# [Task instructions]
Give back, word for word, only the lines from the one containing "The height and width of the screenshot is (806, 1442)." to the end of the listing below.

# [Data shown]
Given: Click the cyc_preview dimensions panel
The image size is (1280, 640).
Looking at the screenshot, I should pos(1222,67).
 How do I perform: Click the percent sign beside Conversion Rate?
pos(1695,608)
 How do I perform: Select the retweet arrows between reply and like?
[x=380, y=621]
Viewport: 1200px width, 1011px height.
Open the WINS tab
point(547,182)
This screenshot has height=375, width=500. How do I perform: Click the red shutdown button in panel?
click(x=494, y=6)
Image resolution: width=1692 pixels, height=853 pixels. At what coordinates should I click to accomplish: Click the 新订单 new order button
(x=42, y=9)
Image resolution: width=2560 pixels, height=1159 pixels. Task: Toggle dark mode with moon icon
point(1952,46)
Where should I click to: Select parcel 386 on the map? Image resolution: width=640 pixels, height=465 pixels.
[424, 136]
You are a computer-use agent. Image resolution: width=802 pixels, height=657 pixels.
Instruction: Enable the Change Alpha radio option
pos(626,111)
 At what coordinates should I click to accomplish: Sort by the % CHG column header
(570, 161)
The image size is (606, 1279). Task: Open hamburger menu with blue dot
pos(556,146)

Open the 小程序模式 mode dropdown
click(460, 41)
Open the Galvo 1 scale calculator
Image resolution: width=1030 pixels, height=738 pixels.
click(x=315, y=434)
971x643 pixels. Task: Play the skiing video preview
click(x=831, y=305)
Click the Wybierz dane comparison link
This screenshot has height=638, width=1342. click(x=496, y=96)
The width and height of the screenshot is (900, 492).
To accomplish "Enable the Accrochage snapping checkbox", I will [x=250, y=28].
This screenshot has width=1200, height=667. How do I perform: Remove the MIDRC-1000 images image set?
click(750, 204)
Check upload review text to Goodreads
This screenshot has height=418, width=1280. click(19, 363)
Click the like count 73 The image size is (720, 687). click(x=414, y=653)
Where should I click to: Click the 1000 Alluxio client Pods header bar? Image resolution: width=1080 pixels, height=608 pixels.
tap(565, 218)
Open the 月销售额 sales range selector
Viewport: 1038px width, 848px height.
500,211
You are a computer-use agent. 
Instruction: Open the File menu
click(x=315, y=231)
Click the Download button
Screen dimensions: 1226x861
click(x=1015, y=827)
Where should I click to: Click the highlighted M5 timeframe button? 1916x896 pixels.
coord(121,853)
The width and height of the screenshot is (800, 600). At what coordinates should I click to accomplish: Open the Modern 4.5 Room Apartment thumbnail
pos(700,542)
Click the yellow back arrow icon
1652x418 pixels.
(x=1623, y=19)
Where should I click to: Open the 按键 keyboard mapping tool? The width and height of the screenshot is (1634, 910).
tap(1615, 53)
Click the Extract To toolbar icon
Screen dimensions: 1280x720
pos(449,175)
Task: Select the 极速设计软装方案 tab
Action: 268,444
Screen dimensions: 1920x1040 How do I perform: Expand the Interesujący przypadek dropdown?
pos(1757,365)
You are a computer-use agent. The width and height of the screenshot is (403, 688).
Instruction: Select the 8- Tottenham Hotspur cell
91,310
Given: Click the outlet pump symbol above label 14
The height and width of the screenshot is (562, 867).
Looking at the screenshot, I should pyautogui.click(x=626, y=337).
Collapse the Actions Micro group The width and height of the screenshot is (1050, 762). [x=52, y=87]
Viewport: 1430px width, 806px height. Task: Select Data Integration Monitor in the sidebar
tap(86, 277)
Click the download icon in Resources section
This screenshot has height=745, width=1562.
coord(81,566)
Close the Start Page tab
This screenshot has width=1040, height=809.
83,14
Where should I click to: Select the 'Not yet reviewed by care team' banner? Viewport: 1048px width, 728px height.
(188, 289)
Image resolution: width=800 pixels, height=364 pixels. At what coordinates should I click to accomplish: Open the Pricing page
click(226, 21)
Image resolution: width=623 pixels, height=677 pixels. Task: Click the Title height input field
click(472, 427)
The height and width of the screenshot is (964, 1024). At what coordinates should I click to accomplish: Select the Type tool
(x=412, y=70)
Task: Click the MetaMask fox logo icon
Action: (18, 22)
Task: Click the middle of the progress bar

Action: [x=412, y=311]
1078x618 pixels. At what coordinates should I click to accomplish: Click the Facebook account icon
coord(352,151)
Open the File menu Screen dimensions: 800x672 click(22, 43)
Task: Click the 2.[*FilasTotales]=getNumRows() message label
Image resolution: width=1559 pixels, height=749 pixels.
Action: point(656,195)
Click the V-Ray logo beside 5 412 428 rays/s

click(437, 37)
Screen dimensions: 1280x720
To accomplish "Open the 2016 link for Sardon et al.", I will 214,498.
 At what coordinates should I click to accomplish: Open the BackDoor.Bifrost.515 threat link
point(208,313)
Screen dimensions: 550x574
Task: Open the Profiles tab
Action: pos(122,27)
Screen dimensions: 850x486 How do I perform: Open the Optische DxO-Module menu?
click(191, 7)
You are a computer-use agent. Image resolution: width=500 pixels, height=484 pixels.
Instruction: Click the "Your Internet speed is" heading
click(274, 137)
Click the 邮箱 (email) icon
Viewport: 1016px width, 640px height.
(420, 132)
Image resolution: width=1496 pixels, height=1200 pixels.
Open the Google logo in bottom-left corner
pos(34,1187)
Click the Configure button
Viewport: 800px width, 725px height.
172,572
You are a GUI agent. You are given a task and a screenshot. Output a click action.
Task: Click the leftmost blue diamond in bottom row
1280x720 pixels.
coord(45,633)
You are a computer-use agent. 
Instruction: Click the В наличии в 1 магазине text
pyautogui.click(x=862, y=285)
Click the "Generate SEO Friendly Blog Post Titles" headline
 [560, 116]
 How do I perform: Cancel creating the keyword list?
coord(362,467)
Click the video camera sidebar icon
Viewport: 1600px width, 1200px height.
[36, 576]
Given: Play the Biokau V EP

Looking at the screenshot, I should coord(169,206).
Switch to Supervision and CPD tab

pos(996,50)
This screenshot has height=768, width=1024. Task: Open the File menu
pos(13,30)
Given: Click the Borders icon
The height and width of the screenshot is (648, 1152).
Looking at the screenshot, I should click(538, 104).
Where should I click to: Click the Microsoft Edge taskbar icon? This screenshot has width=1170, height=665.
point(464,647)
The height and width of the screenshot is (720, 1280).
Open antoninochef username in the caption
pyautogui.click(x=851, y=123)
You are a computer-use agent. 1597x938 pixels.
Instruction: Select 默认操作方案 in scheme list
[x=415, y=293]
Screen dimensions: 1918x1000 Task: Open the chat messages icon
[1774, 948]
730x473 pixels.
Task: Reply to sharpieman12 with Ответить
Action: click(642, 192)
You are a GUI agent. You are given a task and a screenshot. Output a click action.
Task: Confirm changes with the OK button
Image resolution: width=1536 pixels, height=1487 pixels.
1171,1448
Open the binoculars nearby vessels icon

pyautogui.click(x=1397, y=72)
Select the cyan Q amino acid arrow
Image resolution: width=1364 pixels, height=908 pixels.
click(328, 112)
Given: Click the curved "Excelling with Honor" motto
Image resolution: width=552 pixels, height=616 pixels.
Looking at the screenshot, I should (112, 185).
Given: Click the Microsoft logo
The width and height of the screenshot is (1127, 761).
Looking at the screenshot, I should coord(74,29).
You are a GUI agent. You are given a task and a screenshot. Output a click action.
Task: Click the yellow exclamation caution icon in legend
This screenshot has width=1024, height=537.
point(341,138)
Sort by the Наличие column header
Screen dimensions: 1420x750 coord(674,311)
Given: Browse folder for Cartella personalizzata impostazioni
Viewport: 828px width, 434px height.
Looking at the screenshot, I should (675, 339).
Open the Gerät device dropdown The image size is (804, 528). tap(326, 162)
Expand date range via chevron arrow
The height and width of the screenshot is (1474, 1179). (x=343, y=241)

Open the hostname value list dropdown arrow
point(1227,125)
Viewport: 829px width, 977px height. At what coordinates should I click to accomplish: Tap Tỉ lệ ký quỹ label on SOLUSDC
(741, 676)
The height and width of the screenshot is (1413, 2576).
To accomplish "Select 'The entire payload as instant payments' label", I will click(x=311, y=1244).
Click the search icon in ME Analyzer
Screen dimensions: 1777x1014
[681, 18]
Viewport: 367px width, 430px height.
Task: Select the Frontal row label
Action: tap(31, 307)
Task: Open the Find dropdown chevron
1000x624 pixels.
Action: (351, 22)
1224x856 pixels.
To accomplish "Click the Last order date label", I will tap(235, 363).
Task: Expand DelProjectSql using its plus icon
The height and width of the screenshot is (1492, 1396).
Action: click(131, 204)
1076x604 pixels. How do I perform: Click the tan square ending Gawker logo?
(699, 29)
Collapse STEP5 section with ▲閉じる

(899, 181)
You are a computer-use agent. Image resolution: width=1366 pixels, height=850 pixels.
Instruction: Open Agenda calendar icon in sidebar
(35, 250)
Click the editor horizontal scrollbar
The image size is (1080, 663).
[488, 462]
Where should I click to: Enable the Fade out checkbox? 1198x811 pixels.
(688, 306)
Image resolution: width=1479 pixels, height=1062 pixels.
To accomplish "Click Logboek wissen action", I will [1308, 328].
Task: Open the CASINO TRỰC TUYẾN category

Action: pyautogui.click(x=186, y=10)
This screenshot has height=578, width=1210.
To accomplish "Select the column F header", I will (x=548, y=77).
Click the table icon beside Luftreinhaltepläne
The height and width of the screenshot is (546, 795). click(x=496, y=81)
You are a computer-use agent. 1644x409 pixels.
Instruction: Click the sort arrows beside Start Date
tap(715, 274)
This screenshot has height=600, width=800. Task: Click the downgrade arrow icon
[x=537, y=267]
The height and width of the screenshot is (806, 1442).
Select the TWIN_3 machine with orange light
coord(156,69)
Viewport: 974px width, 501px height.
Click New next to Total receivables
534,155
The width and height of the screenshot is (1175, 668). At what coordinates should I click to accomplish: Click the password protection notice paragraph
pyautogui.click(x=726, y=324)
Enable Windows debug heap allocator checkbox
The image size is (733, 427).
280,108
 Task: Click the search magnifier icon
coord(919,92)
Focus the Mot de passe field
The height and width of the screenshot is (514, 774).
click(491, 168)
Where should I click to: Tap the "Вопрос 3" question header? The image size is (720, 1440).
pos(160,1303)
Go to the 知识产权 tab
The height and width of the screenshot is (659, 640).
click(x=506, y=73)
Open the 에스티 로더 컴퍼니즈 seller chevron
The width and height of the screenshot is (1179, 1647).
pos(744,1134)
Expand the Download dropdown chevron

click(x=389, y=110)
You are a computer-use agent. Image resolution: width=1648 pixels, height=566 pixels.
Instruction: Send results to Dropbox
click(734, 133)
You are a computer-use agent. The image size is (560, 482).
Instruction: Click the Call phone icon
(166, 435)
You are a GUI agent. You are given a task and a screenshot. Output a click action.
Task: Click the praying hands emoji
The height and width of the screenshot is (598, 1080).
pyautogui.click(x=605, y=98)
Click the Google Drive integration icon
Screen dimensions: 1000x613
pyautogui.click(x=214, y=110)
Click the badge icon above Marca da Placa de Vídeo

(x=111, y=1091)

# [Expected answer]
The height and width of the screenshot is (806, 1442).
Select the TWIN_3 machine with orange light
coord(156,69)
Viewport: 974px width, 501px height.
Click New next to Total receivables
534,155
The width and height of the screenshot is (1175, 668). At what coordinates should I click to accomplish: Click the password protection notice paragraph
pyautogui.click(x=726, y=324)
Enable Windows debug heap allocator checkbox
The image size is (733, 427).
280,108
 Task: Click the search magnifier icon
coord(919,92)
Focus the Mot de passe field
The height and width of the screenshot is (514, 774).
click(491, 168)
Where should I click to: Tap the "Вопрос 3" question header? The image size is (720, 1440).
pos(160,1303)
Go to the 知识产权 tab
The height and width of the screenshot is (659, 640).
click(x=506, y=73)
Open the 에스티 로더 컴퍼니즈 seller chevron
The width and height of the screenshot is (1179, 1647).
pos(744,1134)
Expand the Download dropdown chevron

click(x=389, y=110)
You are a computer-use agent. Image resolution: width=1648 pixels, height=566 pixels.
Instruction: Send results to Dropbox
click(734, 133)
You are a computer-use agent. The image size is (560, 482).
Instruction: Click the Call phone icon
(166, 435)
You are a GUI agent. You are given a task and a screenshot. Output a click action.
Task: Click the praying hands emoji
The height and width of the screenshot is (598, 1080).
pyautogui.click(x=605, y=98)
Click the Google Drive integration icon
Screen dimensions: 1000x613
pyautogui.click(x=214, y=110)
Click the badge icon above Marca da Placa de Vídeo

(x=111, y=1091)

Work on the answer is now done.